皆が普通に行っている行為でも私たち妖精はしていませんね。

何故なら名前がなくても認識出来るからなのですが…。


「その理由も教えて頂けますか?」

「妖精はユッタの魔力と自然の魔力が合わさって産まれた魔力の結晶だと考えると、ユッタ以外の妖精は自分たちを個人として認識していない。女王に仕える妖精の一部だと考えている可能性が高い。魔力の結晶である妖精が、魔力がなくなるまで全力で魔法を使ったら消える可能性が高い。実際は、消えたのでは無く自然に還ったと考えるべきだろうね。でも、名前を付けてあげたら自然界から切り離す事ができると思うんだ。それが、いい事かどうか私には分からない。だから、女王のユッタが判断するべき問題だと思うんだ」


確かにあの娘たちは私の知識と性格を受け継いでいます。

個性的に見えて、実際は個人として認識していない。

妖精だとしか思っていない。


可能性はかなり高い気がします。

今後、私を逃がす為に全力で魔法を使って消える可能性もありますね。


名前を付けた場合は私と同じ位置に来る事になるのでは…。

いや、私の魔力と自然の魔力が合わさっているならそれはないか。


問題は個性的になるという事ですね。

この国で暮らすなら、仕事さえしてくれれば徹底した団体行動をしなくてもいい気がします。

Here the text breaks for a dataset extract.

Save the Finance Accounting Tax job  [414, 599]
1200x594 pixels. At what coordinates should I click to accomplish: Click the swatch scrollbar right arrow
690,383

「名前を付ける事にします。あと、何故全員が魔法を使えると思ったのですか?」

「先程の予測もそうだけど初めて妖精を見た時に思ったんだ。羽の色が使える魔力の属性を示しているのでは、とね。そう考えると、ユッタは全ての色が綺麗に入った羽をしているから全ての属性が使えると思った訳だよ。まあ、試してみれば分かるよ」


そう言ってシャーロット様は魔石を削りました。

それよりも、何でこれほど大きな魔石が当たり前のように社の中に置いてあるのでしょう。

まあ、気にするだけ無駄ですね。


そういう人ですから。


「さあ、この透明な魔石を持って」

「私の魔力を操作するのですね。お願いします」


体の中にある温かい液体が勝手に動いている様な感じですね。

魔石に真っ黒の火が点りました。


「やっぱり全属性だったね。もう1つの魔石は魔力を吸い取る魔法を入れておいたから使ってね」

「ありがとうございます。これから訓練します」


社からパタパタと飛んでりんごの木の近くにある机の上に座りました。

あの方はどこまで考えているのでしょうか?

不思議な方ですね。


まずは、安全な水の魔力を体から出す練習です。

せっかくですから授業の内容も意識しましょう。

体の中心から魔力を手に集める。


手から出る前に水属性の核を張り付けると…。

え?

一発で成功しちゃうのですか?


では、魔力の身体強化をしてみましょう。

体の中心にある魔力を全身に広く伸ばします。


ああ、体が温まるような感覚ですね。

そして飛んでみます。

パタパタ…、パタパター。


速過ぎます。

本当にとんでもない技術です。

こんな事を簡単に教えてしまうあの方は恐ろしいです。


「おや、もう身体強化まで使えるのかい。凄いね」

「はい。私も驚いています。今までの常識は思い込みだったようです。それに、私より妖精の事を知っていて怖いくらいですよ」


「いい事じゃないかな。長命種は誰かから何かを学べる事は少ない。特に年齢が高い程ね。だから、簡単に色々と学べる今の環境は素晴らしいと思った方がいいと思うよ」

「そうですね。しかも、自分たちだけでは疑問にも思わなかった事ばかりでしたから」


「そういう事だよ。やはり、隠れ住むだけでは成長に限界があるね。それを最近は痛感しているよ。ジェラルディーン様にも言われてしまったからね。人間ごときにハイエルフが捕まるなど情けないとね。その通りだよ。短命種に長命種が負けるという事は甘えている証拠だからね」

「規格外の2人が基準だと困りますがその通りですね。使える時間が多い訳ですから」


「そういう事だね。同じ時間を長く使えるのだから負けたら駄目なんだよ。だから、私はハイエルフを鍛える事にしたんだ。みんな弱過ぎるからね。今までは隠れていたから気にしていなかったけど、これからは駄目だと思うからね」

「そうですね。私も知識にある魔法を、まずは使えるように訓練します」


「簡単に身体強化まで使えるんだから、きっと魔法も簡単に使えるようになると思うよ。成長が目に見えて楽しくてたまらないと思うよ」

「本当にそうですね。身体強化で空を飛んだだけで爽快な気分でしたから」


ああ、大切な問題が残っていましたよ。

全員に名前を付けてあげないといけませんね。


今後お菓子の好みで魔法対戦をしない事だけを祈りましょう。

ユッタは頑張って名前を付けました。

妖精は魔力の扱いが得意です。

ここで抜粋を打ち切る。